▸ **Data listing**:
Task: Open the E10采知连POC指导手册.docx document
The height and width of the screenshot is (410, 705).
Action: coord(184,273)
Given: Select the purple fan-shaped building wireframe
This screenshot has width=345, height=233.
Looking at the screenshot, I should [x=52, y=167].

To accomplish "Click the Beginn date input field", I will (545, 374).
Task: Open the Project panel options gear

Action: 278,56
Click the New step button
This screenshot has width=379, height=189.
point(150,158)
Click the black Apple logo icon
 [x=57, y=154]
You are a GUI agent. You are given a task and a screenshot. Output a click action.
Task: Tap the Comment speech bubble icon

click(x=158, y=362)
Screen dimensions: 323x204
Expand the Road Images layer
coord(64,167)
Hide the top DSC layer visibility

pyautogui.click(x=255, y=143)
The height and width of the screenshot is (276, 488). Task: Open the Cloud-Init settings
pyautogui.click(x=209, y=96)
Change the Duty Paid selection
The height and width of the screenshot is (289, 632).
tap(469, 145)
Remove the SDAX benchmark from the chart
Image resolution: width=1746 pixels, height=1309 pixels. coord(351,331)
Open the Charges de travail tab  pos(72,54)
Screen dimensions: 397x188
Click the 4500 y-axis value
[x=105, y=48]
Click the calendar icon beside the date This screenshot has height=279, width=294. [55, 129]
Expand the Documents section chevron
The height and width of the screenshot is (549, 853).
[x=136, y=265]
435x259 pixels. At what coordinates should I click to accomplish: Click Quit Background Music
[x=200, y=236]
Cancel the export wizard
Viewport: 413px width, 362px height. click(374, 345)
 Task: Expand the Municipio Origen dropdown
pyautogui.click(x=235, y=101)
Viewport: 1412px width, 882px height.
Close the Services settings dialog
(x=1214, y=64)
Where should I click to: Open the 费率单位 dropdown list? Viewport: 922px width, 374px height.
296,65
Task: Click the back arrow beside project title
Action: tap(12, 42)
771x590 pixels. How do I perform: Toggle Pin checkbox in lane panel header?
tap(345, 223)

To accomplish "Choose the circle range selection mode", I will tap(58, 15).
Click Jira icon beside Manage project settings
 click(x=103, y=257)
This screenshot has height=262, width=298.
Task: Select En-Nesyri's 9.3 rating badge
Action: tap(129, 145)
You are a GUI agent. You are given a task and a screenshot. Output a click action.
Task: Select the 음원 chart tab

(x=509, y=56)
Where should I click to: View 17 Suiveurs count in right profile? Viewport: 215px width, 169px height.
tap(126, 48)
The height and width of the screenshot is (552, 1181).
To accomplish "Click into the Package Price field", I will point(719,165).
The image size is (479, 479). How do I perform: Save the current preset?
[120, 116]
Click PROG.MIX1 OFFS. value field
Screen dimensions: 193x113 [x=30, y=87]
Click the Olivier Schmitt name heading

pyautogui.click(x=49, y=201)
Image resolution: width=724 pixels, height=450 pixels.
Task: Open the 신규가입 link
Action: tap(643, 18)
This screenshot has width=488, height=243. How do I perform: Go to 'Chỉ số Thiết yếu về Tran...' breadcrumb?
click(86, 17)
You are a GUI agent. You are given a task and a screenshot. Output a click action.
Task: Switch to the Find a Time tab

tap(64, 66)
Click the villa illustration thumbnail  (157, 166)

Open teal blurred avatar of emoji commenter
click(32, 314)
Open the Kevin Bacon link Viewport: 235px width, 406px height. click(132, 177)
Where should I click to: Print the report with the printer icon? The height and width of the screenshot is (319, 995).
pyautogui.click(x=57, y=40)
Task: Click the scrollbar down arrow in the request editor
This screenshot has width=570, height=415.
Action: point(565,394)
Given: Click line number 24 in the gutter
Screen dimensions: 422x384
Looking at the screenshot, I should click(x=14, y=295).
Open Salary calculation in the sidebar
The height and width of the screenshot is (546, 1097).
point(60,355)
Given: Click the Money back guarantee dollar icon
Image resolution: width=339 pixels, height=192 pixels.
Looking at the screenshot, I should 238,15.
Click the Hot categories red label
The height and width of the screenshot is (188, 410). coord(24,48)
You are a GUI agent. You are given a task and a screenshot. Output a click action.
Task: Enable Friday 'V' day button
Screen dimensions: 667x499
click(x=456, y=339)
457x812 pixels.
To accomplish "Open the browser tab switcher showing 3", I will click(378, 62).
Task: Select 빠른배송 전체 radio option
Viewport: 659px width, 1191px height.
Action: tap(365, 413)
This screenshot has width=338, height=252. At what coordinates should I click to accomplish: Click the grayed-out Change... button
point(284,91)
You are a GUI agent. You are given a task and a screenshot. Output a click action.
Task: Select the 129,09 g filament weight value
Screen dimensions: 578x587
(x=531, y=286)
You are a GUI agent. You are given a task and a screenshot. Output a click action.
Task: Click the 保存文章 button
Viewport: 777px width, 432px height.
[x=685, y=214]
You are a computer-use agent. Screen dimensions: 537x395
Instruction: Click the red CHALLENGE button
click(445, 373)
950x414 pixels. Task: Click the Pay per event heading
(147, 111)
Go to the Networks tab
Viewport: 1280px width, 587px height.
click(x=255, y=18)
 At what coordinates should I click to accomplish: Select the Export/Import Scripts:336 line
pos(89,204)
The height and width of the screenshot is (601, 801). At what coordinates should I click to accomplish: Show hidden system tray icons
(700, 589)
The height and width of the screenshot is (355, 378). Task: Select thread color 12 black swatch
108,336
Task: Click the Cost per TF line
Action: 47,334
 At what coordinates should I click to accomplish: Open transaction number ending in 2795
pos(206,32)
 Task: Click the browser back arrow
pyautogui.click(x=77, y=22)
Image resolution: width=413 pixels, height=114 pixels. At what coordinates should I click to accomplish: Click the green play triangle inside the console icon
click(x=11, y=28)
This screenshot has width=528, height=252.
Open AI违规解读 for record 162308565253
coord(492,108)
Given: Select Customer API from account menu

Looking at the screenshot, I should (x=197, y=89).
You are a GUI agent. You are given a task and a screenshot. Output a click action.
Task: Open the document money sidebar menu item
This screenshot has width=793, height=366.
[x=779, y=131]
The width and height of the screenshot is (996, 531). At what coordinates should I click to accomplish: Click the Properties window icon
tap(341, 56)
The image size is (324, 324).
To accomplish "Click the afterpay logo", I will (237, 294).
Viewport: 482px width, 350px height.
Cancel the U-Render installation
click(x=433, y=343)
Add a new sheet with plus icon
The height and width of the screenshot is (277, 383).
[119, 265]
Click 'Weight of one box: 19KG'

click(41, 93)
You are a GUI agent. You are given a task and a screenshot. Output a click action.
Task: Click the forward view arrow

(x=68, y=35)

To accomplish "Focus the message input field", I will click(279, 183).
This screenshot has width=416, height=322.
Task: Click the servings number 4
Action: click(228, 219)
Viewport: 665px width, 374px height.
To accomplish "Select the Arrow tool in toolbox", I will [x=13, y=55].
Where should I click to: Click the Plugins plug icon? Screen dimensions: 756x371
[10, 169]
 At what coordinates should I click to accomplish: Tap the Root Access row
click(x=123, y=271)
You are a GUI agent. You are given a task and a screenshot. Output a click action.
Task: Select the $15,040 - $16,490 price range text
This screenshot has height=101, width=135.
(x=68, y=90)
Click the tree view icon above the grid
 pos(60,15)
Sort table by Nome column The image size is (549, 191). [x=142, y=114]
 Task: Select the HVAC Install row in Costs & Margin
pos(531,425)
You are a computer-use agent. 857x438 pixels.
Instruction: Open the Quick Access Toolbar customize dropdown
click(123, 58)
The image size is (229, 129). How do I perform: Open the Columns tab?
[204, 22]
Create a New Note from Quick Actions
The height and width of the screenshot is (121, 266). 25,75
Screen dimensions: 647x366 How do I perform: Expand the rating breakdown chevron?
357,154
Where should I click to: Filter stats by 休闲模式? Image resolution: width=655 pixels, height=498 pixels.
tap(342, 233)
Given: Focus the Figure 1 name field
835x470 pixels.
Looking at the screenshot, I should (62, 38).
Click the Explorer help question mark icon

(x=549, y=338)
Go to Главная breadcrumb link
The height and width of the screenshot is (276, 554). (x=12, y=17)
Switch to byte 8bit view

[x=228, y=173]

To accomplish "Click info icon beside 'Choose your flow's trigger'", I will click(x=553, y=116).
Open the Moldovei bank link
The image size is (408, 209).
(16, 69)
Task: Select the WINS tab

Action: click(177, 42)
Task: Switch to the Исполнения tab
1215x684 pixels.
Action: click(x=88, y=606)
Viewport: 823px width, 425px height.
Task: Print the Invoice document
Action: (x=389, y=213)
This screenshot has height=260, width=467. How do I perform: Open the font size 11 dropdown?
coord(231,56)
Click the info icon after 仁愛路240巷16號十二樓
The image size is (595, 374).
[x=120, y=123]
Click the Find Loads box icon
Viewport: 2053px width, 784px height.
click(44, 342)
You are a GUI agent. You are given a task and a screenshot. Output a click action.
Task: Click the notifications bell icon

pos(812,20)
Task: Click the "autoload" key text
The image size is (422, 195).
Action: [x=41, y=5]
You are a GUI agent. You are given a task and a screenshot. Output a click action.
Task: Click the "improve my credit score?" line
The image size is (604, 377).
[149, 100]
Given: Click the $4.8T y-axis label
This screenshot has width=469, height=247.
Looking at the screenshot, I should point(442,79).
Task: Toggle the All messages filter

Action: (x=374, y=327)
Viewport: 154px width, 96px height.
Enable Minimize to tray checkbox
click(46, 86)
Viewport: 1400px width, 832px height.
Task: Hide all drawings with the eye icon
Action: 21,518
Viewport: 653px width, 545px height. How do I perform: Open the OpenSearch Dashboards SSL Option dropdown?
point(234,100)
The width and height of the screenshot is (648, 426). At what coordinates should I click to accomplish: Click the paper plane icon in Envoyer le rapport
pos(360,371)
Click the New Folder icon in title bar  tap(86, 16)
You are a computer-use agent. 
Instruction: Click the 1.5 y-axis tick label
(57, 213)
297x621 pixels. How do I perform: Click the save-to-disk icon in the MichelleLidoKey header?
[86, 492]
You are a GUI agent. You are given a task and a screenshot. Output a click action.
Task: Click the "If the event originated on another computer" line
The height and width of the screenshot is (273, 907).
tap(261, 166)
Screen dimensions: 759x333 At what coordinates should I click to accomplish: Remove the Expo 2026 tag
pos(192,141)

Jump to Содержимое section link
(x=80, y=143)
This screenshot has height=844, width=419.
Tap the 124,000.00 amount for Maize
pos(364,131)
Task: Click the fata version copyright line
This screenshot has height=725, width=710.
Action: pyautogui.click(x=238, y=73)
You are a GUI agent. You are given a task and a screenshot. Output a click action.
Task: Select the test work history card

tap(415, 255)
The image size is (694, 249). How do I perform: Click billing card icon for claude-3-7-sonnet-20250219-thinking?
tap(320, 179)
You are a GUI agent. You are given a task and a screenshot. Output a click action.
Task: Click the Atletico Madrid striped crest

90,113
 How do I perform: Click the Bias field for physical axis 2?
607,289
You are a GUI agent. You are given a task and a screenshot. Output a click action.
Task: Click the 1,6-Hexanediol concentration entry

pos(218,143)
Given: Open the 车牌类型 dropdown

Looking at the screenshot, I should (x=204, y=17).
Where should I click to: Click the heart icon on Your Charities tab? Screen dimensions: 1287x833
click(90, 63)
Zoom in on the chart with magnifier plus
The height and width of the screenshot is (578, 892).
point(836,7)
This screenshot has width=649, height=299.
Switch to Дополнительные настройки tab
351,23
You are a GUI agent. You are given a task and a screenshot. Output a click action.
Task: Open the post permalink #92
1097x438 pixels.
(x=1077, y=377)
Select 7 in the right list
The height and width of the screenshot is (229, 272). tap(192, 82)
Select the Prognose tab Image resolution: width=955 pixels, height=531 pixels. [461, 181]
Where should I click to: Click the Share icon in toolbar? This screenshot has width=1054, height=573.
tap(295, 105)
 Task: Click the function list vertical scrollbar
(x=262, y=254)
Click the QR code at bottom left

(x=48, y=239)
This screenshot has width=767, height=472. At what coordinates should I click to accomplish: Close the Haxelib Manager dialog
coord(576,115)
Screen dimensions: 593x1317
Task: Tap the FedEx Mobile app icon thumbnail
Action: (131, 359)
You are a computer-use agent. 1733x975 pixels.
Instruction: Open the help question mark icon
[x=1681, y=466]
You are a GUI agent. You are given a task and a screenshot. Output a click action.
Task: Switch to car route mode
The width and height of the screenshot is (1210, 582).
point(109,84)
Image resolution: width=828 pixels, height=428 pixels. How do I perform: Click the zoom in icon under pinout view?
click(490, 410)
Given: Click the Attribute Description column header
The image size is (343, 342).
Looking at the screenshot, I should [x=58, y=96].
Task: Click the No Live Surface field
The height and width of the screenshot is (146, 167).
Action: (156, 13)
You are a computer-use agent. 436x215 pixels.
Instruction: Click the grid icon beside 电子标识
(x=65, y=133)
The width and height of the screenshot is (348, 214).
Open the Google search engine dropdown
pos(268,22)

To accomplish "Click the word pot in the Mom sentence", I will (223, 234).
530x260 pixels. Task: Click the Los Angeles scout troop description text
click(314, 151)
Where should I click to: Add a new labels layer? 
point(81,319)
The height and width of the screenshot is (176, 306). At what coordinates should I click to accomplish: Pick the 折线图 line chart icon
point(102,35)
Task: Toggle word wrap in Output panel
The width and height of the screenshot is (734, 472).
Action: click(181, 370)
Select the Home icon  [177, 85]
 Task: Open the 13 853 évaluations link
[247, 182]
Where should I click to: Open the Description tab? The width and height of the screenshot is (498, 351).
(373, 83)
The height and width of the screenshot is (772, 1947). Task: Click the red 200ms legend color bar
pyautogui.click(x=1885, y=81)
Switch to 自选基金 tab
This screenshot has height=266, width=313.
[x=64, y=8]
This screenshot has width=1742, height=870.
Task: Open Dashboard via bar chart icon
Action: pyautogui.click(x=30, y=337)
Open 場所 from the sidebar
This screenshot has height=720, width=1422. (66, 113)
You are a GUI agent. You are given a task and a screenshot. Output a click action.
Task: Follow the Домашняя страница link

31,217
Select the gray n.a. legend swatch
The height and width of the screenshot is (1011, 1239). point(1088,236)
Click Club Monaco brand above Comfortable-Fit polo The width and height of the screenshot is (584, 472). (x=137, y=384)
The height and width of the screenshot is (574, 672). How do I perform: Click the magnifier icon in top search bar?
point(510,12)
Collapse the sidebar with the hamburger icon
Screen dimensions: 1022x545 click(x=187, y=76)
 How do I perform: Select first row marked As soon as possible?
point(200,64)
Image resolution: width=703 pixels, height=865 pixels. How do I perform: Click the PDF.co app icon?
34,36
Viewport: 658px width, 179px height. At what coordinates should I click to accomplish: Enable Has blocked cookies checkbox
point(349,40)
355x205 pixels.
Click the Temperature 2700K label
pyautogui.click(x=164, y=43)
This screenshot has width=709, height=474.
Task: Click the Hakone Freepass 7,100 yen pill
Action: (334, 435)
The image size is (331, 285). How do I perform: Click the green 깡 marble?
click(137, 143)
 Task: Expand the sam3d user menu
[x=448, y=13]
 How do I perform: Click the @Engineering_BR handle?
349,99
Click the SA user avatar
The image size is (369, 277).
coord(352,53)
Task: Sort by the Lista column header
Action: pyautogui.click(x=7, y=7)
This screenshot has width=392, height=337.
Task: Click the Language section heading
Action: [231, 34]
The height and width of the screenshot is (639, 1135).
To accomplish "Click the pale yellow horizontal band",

▸ **Task to carry out**: Copy each line of the listing that holds the word "range".

▸ **Answer for this exercise**:
To accomplish "Choose the circle range selection mode", I will tap(58, 15).
Task: Select the $15,040 - $16,490 price range text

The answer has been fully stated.